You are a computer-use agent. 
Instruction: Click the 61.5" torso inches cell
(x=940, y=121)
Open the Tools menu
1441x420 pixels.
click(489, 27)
====================
All the entries should be written out again precisely.

You are a computer-use agent. 
Instruction: Click the 61.5" torso inches cell
(x=940, y=121)
Open the Tools menu
1441x420 pixels.
click(489, 27)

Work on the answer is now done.